[Opening STUDY MATERIAL section]
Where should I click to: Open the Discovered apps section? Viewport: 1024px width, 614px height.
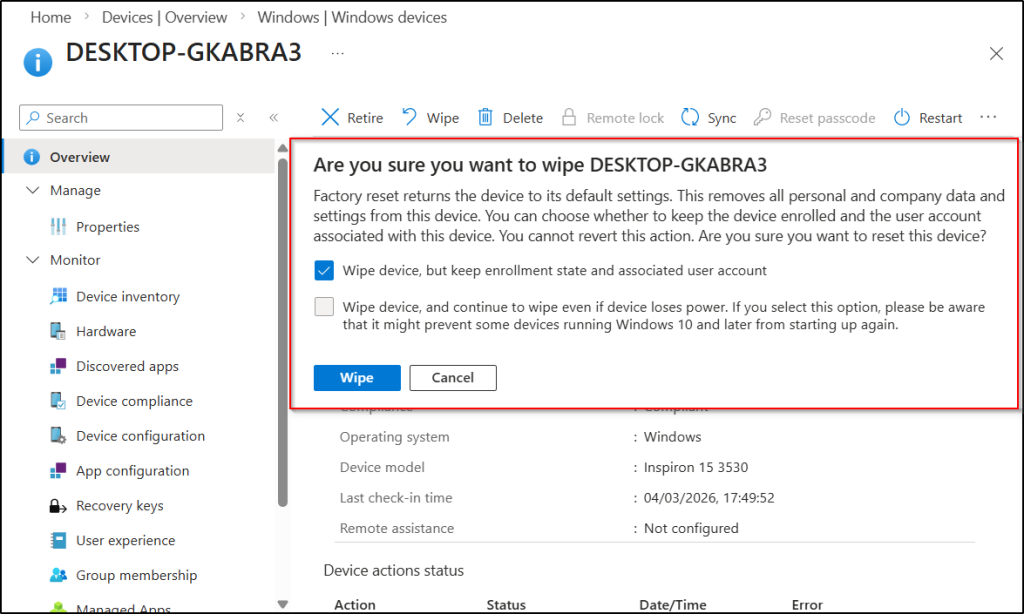(x=126, y=366)
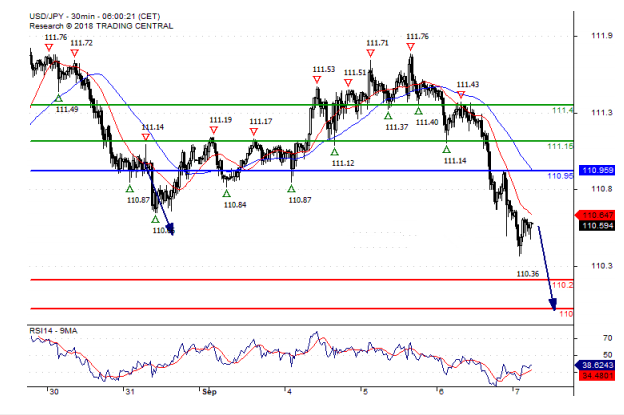This screenshot has height=415, width=624.
Task: Click the date axis label 30
Action: click(x=52, y=392)
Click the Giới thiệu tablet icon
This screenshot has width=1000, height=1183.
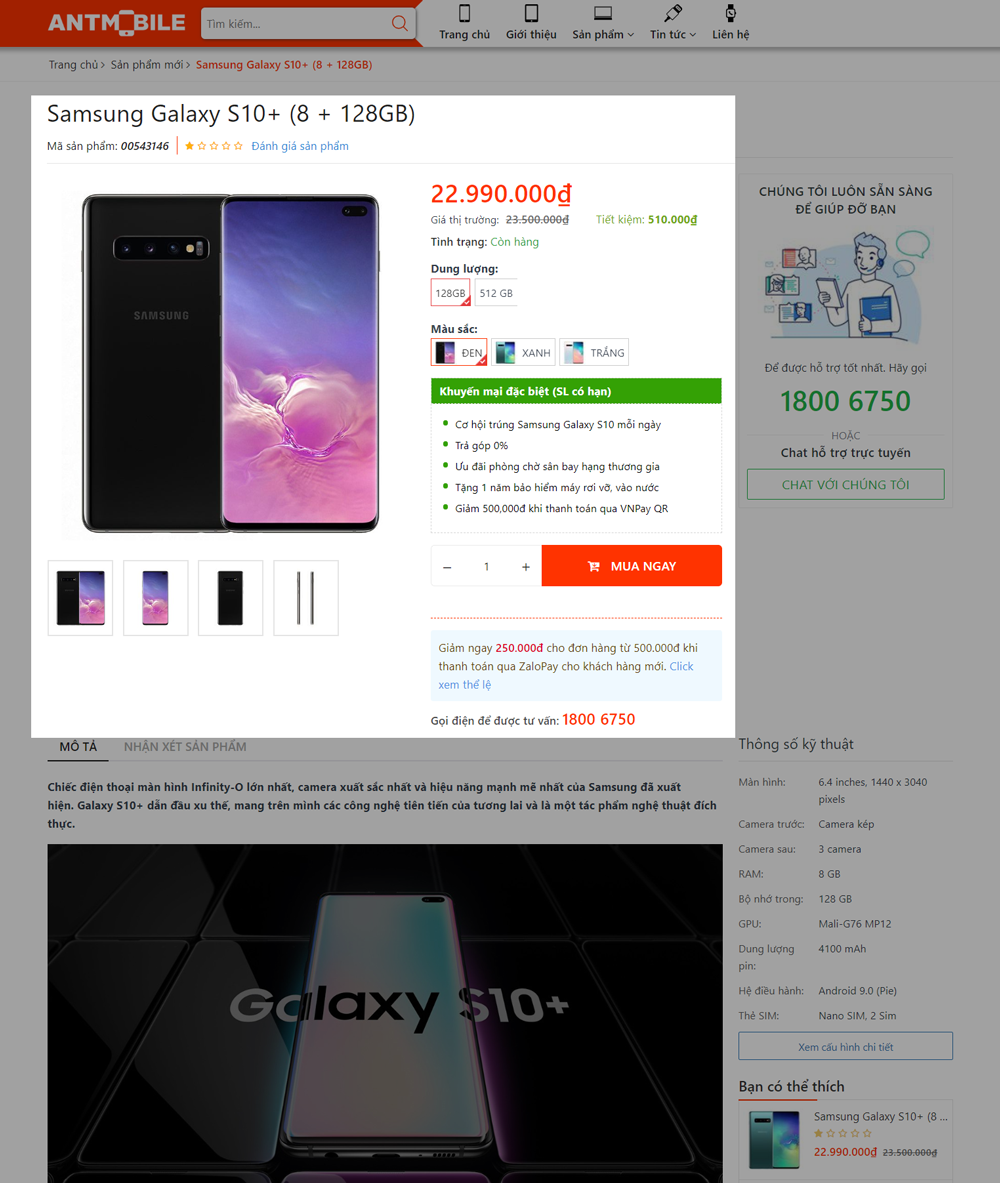pos(531,13)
[Closing STUDY MATERIAL section]
Where an entry contains an image, skip the image; repeat everything else exactly.

— EXERCISE SOLUTION —
Where should I click to: Open the Discovered apps section? Viewport: 1024px width, 614px height.
(x=126, y=366)
This screenshot has height=415, width=624.
Task: Click the date axis label 30
Action: click(x=52, y=392)
Click the Giới thiệu tablet icon
This screenshot has width=1000, height=1183.
pos(531,13)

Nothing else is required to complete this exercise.